В эту самую минуту к ним подошел Ласло. Он посмотрел ей в глаза, после чего обратился к Аарону.
– Аарон, я – все. Отключил, собрал. После подумаем. Я – все. Там если че есть? – показал он жестом на гримерку.
– Нет, там тоже все собрано. Спасибо, Ласло. Ты иди домой, мы завтра со всеми вопросами разберемся, рассчитаемся. Давай, я провожу, – предложил Аарон и, вынимая из кармана ключи от входной двери, зашагал в сторону выхода. Краем уха до него дошли обрывочные слова Ласло, с которыми он обратился к Сабире: «Парню не надо. Да и все уже не так», а когда он, дойдя до двери, обернулся, Ласло уже находился в полутора метрах от него и поправлял свою кепку. Проводив его, Аарон вернулся к своей собеседнице, которая пребывала в некоторой задумчивости.

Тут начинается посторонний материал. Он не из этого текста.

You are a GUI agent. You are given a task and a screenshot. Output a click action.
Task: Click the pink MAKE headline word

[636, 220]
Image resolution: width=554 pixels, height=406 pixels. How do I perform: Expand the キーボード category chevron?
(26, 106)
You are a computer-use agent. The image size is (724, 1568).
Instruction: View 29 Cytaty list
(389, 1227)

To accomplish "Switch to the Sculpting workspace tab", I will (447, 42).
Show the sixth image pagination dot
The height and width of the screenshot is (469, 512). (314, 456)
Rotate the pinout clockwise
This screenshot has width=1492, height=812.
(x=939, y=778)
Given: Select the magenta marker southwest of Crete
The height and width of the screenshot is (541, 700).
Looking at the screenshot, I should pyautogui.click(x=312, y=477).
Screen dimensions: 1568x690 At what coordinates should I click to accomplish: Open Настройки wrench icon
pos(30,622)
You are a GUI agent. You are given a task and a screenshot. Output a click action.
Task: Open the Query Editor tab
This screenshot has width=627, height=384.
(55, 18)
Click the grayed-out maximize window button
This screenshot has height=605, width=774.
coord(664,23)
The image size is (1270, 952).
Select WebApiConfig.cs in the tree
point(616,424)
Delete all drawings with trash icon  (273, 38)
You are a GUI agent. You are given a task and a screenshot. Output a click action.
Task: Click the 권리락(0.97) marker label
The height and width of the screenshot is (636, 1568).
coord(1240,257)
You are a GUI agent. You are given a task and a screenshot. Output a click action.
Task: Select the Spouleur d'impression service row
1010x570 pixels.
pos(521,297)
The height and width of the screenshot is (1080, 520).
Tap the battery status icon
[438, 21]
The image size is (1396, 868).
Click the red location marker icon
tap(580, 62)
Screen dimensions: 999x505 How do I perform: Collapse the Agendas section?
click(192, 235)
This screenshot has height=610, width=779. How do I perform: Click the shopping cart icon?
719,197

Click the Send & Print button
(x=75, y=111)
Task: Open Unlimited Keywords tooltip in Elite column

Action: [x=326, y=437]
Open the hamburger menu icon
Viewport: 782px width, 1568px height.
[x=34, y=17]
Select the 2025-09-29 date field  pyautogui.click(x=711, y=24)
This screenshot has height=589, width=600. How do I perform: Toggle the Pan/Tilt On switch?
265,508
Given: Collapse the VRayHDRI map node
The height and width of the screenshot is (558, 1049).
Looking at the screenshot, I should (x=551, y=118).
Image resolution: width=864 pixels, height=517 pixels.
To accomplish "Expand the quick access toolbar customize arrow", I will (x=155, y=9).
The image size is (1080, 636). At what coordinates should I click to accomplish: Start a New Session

– Вот что я тебе скажу, Аарон. Может быть действительно с ним за прошедшие пятнадцать лет и произошли серьезные изменения, но в тот день, когда он сообщил, что либо вернется домой со своей проклятой книгой, либо убьет его, я поняла, что нашим отношениям пришел конец. Может быть я и смогла бы выдержать все, что могло с нами произойти потом, если бы не эта фраза. Но я поняла, что не смогу жить с человеком, сознательно ставшим на путь убийцы.
Я стояла перед ним на коленях, что было сил держала обеими руками его руку, просила забыть об этой идее, об этой книге, говорила, что стерплю все его капризы, и что не буду более просить его оставить свою страсть к маниакальному и безумному накопительству. Я просила его подумать о матери, о том, что она может не перенести еще одного удара. Как я только не унижалась в тот день перед ним! Я целовала его руки и просила их забыть об оружии и вспомнить вместо этого о гитаре. Как он умеет играть! Вам он играл хоть раз?